Brief: Using the entries that follow, write out the line containing "Task: Select second prize number 86897", the line containing "Click the 'Выход'", and every line between them, exactly and nothing else.

Task data:
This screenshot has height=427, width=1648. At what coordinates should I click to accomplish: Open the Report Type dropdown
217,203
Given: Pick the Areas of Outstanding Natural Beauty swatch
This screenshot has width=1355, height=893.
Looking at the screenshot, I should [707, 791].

* * *

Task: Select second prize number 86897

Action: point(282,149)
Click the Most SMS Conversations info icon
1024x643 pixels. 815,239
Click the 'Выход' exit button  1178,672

...

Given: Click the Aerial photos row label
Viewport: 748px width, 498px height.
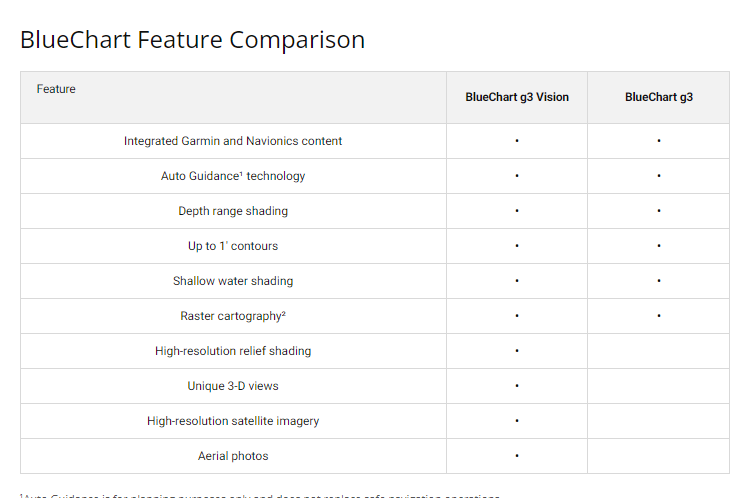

Finished exercise:
Task: Select second prize number 86897

Action: point(282,149)
Click the Most SMS Conversations info icon
1024x643 pixels. 815,239
Click the 'Выход' exit button  1178,672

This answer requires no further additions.